Gesetze müssen als Prozesse gedacht und digital abbildbar sein. Es braucht ein digitaltaugliches Recht. Nur so wird Politik wirksam – und Vertrauen erhalten.

Dabei mangelt es nicht an Kompetenz in der Verwaltung. Viele Mitarbeitende wissen sehr genau, wie man Leistungen effizient und rechtssicher umsetzt, wie man Prozesse aufsetzt und IT-Lösungen mit Dienstleistern entwickelt. Doch sie werden zu selten gehört – und meist gar nicht eingebunden.
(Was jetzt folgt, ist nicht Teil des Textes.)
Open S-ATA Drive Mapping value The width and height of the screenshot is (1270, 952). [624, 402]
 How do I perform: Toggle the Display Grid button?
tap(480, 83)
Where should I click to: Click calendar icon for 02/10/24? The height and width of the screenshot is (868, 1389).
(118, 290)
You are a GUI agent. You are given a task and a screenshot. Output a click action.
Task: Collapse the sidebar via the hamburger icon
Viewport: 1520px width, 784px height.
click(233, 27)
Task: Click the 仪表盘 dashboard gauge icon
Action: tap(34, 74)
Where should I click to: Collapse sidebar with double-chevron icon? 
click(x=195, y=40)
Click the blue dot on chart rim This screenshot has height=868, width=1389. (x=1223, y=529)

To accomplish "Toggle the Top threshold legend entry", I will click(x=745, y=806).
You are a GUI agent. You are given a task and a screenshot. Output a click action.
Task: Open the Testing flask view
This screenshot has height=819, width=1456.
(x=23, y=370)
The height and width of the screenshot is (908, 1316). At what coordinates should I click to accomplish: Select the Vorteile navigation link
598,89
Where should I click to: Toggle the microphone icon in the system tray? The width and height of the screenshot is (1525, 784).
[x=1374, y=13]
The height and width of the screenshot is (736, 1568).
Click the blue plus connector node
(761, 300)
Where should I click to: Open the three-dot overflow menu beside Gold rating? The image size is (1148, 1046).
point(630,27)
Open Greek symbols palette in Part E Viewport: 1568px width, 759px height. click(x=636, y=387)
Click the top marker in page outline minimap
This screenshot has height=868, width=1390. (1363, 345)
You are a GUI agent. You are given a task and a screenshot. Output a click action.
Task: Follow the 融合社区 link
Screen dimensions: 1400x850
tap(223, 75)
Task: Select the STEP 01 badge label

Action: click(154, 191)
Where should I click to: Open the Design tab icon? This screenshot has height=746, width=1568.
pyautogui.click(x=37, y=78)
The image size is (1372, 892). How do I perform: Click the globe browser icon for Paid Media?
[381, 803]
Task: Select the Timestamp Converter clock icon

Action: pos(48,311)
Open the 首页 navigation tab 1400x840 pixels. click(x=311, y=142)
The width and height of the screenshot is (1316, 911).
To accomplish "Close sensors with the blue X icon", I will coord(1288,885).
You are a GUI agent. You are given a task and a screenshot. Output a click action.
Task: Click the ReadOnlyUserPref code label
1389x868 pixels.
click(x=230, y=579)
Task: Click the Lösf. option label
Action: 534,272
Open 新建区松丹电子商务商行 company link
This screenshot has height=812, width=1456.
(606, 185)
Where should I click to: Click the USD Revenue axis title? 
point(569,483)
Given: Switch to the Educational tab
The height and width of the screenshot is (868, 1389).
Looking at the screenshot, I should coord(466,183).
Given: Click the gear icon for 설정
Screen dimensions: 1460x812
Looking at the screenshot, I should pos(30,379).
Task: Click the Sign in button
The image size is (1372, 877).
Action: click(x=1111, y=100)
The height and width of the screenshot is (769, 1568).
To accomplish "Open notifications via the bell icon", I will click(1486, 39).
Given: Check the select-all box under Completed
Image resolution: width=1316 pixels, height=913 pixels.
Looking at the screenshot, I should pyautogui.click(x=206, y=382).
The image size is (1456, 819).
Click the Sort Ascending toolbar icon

Wenn demokratisch legitimierte Vorhaben an der Umsetzung scheitern, gefährdet das nicht nur ihre Wirkung. Es gefährdet das Vertrauen in die Handlungsfähigkeit unseres Staates. Laut einer Studie der Körber-Stiftung haben nur noch 46 Prozent der Menschen großes oder sehr großes Vertrauen in die Demokratie. Laut DBB halten 70 Prozent der Bürgerinnen und Bürger den Staat für überfordert. Der Vertrauensverlust ist real – und er hat strukturelle Ursachen, die auch in der Handlungsfähigkeit des Staates zu suchen sind.

Wer Politik gestalten will, muss Verwaltung mitdenken. Wer Vertrauen erhalten will, muss Umsetzbarkeit sicherstellen. Gute Politik beginnt nicht erst mit der Ankündigung – und endet nicht mit dem Gesetz. Sie zeigt sich erst dann, wenn sie im Alltag der Menschen ankommt. Damit das gelingt, braucht es mehr Realitätssinn, mehr Zusammenarbeit mit der Verwaltung – und den Willen, politische Vorhaben von Anfang an als umsetzbare Prozesse zu denken.